On the whole, the importance of the literature written under Roman rule during the first centuries CE can hardly be overestimated regarding the understanding of what was said to be known about the Achaemenid Empire in Greek and Roman antiquity. As Lucius Ampelius states in his liber memorialis, a basic knowledge of the Achaemenid Empire was part of the elementary educational program (c. 13). The personality of the rulers and sometimes also that of generals as well as of noble women was a constant source of examples of exemplary and deterring behavior. Such examples are to be found in the writings by Valerius Maximus (first century CE) and in the anecdotes by Aelian (second/third century CE). According to Aelian, Artaxerxes III who conquered Egypt once again was regarded as a sacrilegious despot like Cambyses (varia historia 4.8; 6.8; natura animalium 28). Athenaeus (second century CE) gives account of the way Persian luxury was imagined at the court of the Great King. So he describes that according to Heracleides Ponticus, the Persians and the Medes loved luxury more than anyone else but they were still the bravest and most generous among the Barbarians (Deipnosophistai 12.5, 512a). Pausanias' account of Greece in 10 volumes (second century CE) repeatedly refers to the time of the Achaemenids, the Persian Wars especially. A list of examples of stratagems in the various confrontations between Persians and Greeks is to be found in the work of Polyaenus (second century CE). Book 7 treats several kings, army leaders, and satraps of the Persians, whereas an entire chapter of Book 4 deals with Alexander the Great (4,3). Diogenes Laertius' Lives and Doctrines of the Philosophers (third century CE) convey important information on the ideas about the religious beliefs of the Persians as they have been conceptualized by earlier Greek authors. In this context, we learn of letters by Heraclitus of Ephesus and king Darius (9.13–14), for instance, and about Aristotle's ideas about the wisdom of the Magi (1.6–9) (Briant 1996; Brodersen 2010; Lenfant 2011).

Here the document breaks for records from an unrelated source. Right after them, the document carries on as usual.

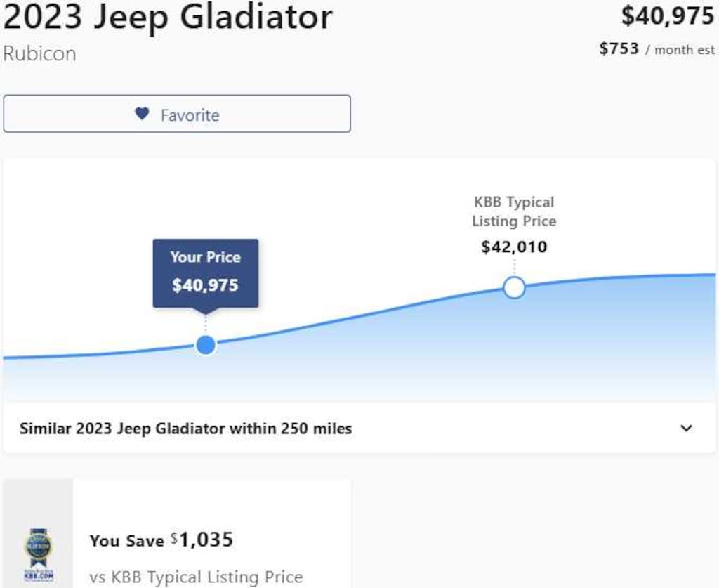Click the hollow KBB Typical Listing marker
The height and width of the screenshot is (588, 719).
point(514,287)
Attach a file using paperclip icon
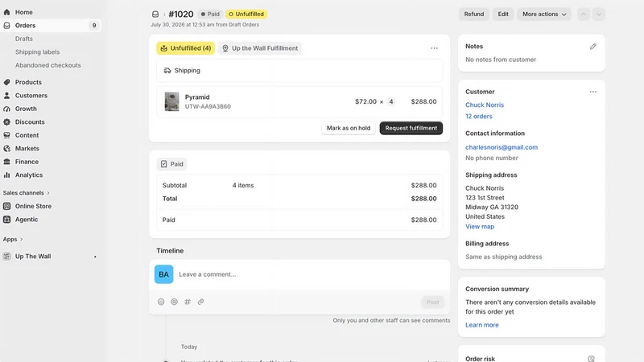 click(200, 302)
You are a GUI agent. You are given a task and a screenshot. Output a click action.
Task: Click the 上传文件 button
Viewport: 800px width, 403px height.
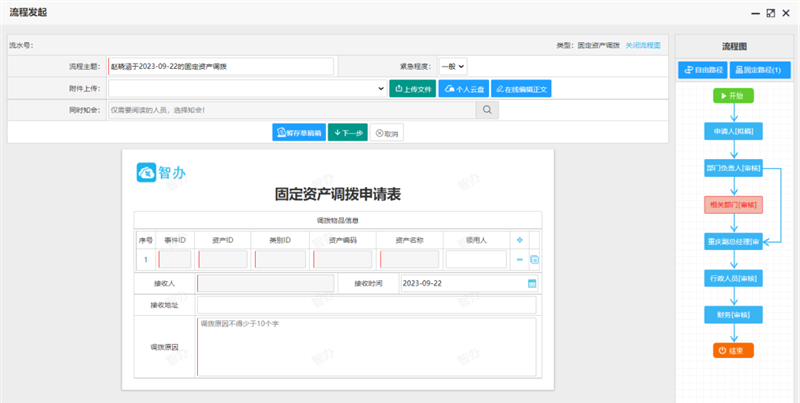pyautogui.click(x=412, y=89)
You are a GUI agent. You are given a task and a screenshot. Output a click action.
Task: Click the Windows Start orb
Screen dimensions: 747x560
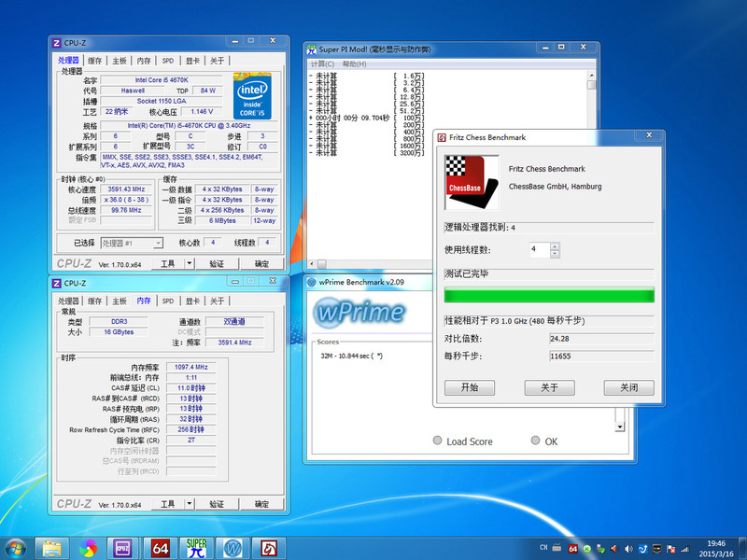(16, 546)
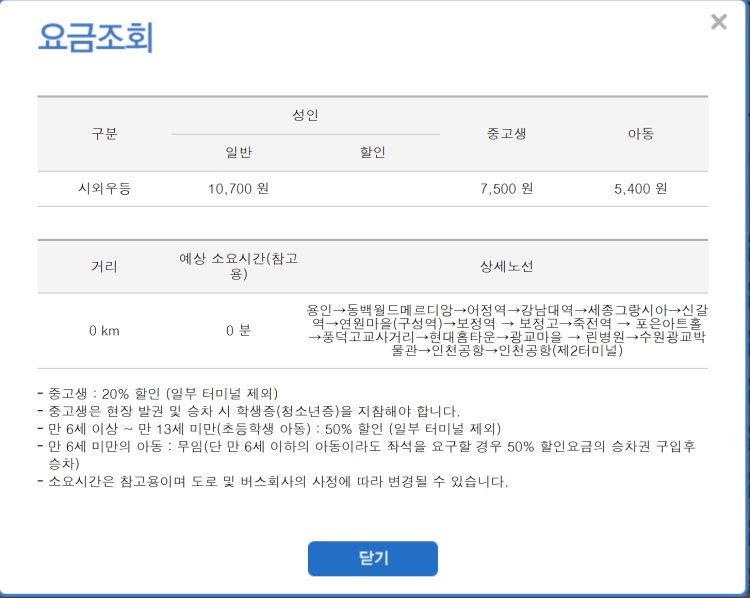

During the Roman Empire, Persian kings and Persian topics also loomed large in the writings and declamations of the Second Sophistic. Since classical authors of these times conceptualized the contemporaneous Parthians as “Persians,” the Persian War topic has generally been taken by modern scholarship as an element of official Roman propaganda, allegedly to stigmatize their eastern opponents as the eastern enemies of old days that had already been defeated by the west (Lerouge 2007). This is, however, a misunderstanding of these sources' intention and reach. It is true that the Persian Wars loomed large in educational contexts of the Second Sophistic, but they hardly became an instrument of official Roman politics (Rollinger 2019).